**How to complete this task**.
Retype the section of the lines that begins with the line containing "Image resolution: width=2082" and ends with the line containing "Image resolution: width=1194", including both of those lines.

[Records from a data collection]

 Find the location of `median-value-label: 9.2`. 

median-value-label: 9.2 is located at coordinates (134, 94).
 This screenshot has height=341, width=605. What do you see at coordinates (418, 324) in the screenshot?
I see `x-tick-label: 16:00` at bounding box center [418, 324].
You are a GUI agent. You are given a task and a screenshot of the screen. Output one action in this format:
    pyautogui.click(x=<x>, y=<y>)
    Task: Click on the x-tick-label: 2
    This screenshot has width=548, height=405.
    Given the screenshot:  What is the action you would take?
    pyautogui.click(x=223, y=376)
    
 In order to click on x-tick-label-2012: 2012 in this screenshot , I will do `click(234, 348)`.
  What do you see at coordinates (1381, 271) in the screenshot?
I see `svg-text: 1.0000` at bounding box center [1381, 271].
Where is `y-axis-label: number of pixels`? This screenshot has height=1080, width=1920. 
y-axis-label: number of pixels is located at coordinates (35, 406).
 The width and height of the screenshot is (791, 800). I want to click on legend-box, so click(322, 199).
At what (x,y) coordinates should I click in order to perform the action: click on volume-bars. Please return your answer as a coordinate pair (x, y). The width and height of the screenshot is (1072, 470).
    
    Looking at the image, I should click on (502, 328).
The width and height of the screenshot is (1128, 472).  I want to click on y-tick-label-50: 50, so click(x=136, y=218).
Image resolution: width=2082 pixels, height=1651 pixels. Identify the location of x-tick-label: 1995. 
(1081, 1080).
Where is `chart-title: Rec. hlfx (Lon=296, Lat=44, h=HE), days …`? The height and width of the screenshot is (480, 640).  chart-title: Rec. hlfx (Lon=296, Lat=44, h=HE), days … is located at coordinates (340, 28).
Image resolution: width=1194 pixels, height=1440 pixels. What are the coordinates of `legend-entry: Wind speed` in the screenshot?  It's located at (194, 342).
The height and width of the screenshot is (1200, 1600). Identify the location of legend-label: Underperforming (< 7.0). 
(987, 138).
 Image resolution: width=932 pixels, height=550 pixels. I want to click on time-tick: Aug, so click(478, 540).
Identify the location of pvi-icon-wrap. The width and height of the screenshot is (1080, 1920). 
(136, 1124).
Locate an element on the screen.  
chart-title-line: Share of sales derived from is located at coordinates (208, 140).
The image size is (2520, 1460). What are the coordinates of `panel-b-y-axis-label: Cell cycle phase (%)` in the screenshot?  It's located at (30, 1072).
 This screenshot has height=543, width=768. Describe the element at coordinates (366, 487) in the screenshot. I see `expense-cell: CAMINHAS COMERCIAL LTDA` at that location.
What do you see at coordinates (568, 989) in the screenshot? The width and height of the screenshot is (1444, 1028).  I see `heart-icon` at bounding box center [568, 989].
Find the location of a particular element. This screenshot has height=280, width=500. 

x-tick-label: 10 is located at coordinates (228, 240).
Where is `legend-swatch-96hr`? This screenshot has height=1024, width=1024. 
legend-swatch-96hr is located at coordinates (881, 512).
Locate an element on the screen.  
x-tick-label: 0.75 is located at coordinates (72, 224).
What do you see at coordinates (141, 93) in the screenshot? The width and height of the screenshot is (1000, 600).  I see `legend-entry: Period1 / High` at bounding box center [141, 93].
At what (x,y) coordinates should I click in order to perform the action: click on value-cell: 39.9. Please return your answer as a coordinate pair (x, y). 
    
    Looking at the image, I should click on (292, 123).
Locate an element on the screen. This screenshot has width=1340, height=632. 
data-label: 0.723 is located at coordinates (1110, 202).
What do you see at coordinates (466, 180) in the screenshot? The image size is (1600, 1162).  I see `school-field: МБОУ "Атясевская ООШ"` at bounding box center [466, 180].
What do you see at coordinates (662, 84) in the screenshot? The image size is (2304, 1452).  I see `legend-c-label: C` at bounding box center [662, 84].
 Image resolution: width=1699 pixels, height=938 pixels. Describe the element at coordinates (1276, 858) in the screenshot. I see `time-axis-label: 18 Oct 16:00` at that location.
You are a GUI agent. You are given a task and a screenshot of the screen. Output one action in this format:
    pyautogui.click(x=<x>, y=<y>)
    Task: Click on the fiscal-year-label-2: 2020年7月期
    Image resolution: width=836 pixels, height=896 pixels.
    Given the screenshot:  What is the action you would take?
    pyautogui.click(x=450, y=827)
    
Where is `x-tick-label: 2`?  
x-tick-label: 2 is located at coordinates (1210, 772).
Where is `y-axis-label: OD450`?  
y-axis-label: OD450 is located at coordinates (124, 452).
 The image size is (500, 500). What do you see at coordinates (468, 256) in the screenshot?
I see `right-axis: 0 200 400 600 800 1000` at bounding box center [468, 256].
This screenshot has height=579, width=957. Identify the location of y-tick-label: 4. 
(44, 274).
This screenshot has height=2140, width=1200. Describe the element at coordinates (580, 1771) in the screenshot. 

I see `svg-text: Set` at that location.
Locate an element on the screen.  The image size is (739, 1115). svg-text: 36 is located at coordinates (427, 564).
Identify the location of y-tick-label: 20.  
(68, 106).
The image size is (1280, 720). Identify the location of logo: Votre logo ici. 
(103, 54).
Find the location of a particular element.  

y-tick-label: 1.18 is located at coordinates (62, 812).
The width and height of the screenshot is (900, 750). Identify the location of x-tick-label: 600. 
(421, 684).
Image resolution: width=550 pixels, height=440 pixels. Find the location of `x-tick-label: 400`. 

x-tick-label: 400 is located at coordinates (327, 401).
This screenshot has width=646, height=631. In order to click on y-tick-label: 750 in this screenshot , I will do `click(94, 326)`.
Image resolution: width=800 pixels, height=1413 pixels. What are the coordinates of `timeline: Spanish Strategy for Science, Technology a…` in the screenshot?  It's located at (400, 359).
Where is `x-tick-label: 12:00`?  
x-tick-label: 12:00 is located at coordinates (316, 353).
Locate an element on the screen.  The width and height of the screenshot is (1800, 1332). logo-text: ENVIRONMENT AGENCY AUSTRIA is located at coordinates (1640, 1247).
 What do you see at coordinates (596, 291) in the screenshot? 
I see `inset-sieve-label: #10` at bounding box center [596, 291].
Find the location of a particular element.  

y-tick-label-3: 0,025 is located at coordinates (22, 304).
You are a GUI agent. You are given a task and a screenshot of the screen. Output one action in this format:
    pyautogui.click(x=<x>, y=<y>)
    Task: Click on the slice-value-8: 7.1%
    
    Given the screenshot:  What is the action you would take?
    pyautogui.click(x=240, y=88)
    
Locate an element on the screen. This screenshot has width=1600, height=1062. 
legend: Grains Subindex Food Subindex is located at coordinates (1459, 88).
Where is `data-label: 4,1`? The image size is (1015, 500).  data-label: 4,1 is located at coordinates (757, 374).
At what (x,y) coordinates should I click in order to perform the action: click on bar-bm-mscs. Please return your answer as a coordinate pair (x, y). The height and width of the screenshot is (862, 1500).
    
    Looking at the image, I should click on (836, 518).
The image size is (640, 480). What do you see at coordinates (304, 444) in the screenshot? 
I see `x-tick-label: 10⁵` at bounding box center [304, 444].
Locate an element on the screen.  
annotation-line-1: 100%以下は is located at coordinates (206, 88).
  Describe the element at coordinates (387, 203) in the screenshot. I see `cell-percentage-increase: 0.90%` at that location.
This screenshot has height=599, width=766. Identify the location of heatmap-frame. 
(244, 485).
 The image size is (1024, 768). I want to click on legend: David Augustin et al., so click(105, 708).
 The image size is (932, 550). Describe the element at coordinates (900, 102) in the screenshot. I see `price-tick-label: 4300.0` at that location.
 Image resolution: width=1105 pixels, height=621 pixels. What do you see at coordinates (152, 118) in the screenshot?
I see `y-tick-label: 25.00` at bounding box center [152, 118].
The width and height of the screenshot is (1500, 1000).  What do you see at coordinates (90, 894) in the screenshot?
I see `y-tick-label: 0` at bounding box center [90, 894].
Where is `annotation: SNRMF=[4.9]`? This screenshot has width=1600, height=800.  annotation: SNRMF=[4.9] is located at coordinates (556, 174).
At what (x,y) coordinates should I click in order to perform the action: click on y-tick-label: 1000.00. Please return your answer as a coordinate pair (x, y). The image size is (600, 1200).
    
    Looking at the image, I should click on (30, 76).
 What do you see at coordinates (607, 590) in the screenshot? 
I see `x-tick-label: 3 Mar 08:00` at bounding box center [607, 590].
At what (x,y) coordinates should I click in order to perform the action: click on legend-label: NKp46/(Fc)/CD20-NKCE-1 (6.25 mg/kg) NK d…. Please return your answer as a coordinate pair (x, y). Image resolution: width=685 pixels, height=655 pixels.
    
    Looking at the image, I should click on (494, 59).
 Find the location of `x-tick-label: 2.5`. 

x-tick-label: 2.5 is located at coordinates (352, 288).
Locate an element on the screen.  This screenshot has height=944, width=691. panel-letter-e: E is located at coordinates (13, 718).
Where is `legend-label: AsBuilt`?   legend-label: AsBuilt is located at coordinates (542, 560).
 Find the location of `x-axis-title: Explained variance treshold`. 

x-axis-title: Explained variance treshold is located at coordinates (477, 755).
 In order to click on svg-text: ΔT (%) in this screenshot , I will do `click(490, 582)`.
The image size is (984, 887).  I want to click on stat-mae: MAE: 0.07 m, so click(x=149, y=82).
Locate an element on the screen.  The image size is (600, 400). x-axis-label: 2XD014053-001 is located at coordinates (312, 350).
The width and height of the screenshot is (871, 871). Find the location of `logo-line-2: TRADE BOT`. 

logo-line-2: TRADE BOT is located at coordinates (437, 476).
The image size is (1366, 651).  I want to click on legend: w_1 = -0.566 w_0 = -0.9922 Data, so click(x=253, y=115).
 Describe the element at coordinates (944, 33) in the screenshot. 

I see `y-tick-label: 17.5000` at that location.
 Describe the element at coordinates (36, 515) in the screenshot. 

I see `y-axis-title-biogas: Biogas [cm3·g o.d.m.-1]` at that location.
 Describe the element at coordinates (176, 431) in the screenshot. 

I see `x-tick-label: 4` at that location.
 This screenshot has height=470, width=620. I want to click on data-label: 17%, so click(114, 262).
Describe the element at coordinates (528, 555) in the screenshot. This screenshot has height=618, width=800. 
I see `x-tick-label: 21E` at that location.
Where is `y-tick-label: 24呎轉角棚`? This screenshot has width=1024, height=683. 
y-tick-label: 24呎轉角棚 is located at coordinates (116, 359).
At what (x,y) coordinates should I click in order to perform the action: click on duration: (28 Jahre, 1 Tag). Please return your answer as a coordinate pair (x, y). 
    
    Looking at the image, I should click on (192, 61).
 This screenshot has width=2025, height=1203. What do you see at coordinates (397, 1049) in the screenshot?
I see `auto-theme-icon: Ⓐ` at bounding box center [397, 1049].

**Task answer**.
Image resolution: width=2082 pixels, height=1651 pixels. Identify the location of x-tick-label: 1995. 
(1081, 1080).
Where is `chart-title: Rec. hlfx (Lon=296, Lat=44, h=HE), days …`? The height and width of the screenshot is (480, 640).  chart-title: Rec. hlfx (Lon=296, Lat=44, h=HE), days … is located at coordinates (340, 28).
Image resolution: width=1194 pixels, height=1440 pixels. What are the coordinates of `legend-entry: Wind speed` in the screenshot?  It's located at (194, 342).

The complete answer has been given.